May 8, 2009
Catholics committed to justice: $1 million committed for housing trust fund, petition started for better bus transportation
Scott Harris, co-chair of the CAJE Transportation Committee and a member of St. John the Baptist Church in Newburgh, introduces Kathy Allen who testified about the need for improvements in public transportation in the Evansville metropolitan area. (Message photo by Paul R. Leingang) Click for a larger version.
By PAUL R. LEINGANG (Message editor)
Kathy Allen, legally blind, said she lost her full-time job last year because the earliest bus she could take could not get her to work on time. Allen told her story to a cathedral full of people April 30 at a “Nehemiah Action Assembly” organized by Congregations Acting for Justice and Empowerment (CAJE).
Members of Catholic, Methodist, Baptist and Unitarian Universalist congregations in Evansville were at the meeting, held at St. Benedict Cathedral in Evansville. Two issues are being tackled by the congregations — affordable housing and public transportation.
CAJE won a $1 million dollar commitment from Evansville Mayor Jonathan Weinzapfel, to be used for affordable housing projects. Weinzapfel and the city’s planning and development director, Tom Barnett attended the assembly.
Invitations to attend were declined by the Metropolitan Evansville Transit System (METS) and the city’s Depart-ment of Transportation and Services.
Kathy Allen is a member of Holy Redeemer Church in Evansville and has held a job at the Evansville Civic Center for 21 years. She worked there full-time until last year, when her work schedule was changed.
Allen dedicated her story to her legally blind parents, Austin and Mary Harl, “who also used the bus system all their lives.” She has two legally blind children and a legally blind granddaughter “and I know at some point they will need transportation, and I want it to be available to them,” she said.
She told the hushed assembly that she did not want to attack public officials: “I am thankful for the METS transportation,” she said. “I purchased my house along a main bus line because of my disability.”
But last year, “My new employer required that I be at work by 6:30 a.m.,” she said. The earliest bus would get her to her job at 7:05 a.m.
Allen now works a three-hour shift. She said she was not blaming METS for the loss of her eight-hour shift, but “I do want to make it clear that I could have continued to be a competitive employee if there was more timely bus service.”
According to a fact sheet handed out by CAJE, METS has not reviewed its service for 10 years; key social service agencies like the Pregnancy Resource Center and the Knight Township Trus-tee Office are not located on METS routes; the Vanderburgh County parole office has moved to an area on North Highway 41, an area without bus service, and an Ameriqual spokesman said 100 more people could have been hired last fall if transportation were available.
CAJE also noted that bus service to the Southern Indiana Career and Technical Center stops at 5:30 p.m., while adult enrichment classes and GED evening testing begin at 6 p.m. and do not end until 7:30 p.m. English as a second language classes run from 5 to 8 p.m. While people can ride the bus to classes, there is no transportation service to get adult students home from evening classes.

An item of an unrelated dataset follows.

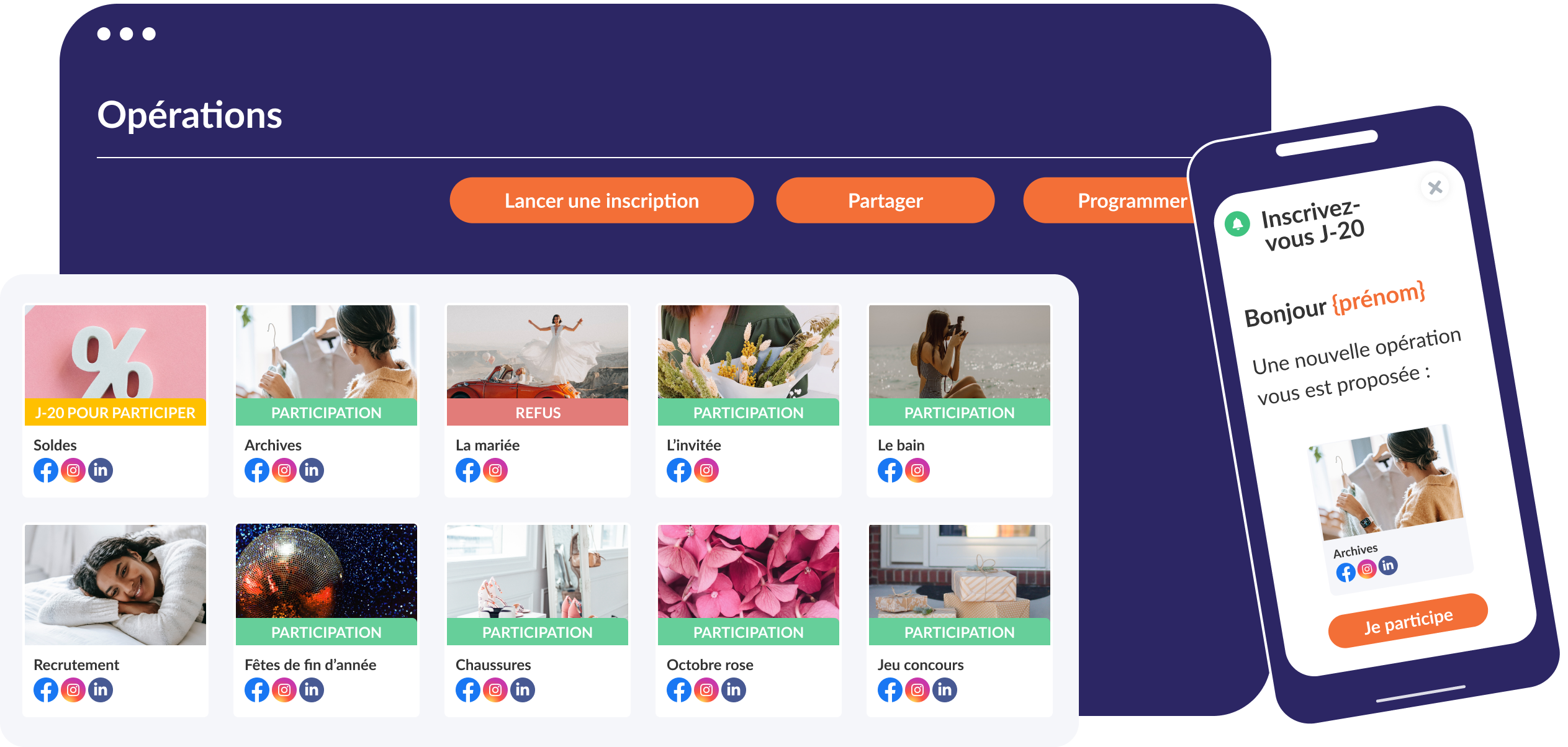Click the Facebook icon under Fêtes de fin d'année
The image size is (1568, 747).
click(x=257, y=690)
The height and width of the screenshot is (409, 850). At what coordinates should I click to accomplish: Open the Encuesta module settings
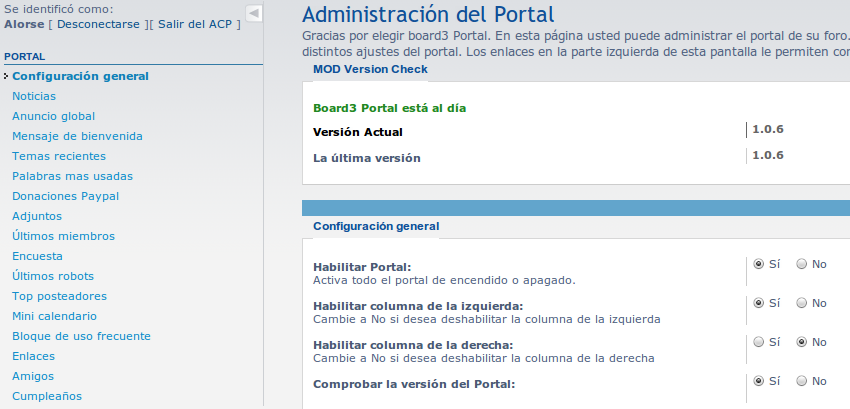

The members of the CAJE transportation committee said the long term view should include service “beyond just the City of Evansville” and focus on the “M” — the metropolitan part of the system. The metropolitan area includes portions of Vanderburgh County along North Highway 41 and portions of Newburgh and Warrick County — including Deaconess Hospital.
A petiton initiated by CAJE requests “that the Evansville Department of Transportation and Services take all necessary steps to coordinate with the leadership of METS . . . and the EMPO (the Evansville Metropolitan Planning Organization) to create and convene a task force with the mandate of studying and developing reliable and successful public transportation options between the city of Evansville and 1. Northern Vanderburgh County, 2. Warrick County.”
The CAJE participants include members of St. John the Baptist Church in Newburgh and the Evansville parishes of St. Anthony, St. Mary, Holy Redeemer and St. Benedict Cathedral.
Mayor Weinzapfel made a commitment that will provide $500,000 in 2010 and the same amount again in 2011 for the Evansville Affordable Housing Trust Fund. That money will be used in projects for people who have an income of 50 percent or less than the median in-come for the area.
Weinzapfel also made a commitment to work “with CAJE over the next year to identify sources of additional city funding that can be dedicated to the Affordable Housing Trust Fund . . . with an ultimate goal of $2 million annually in local funding.”
A housing trust fund is flexible, in that funds can be used for rental subsidies or as various grants for repair and rehabilitation and for new construction.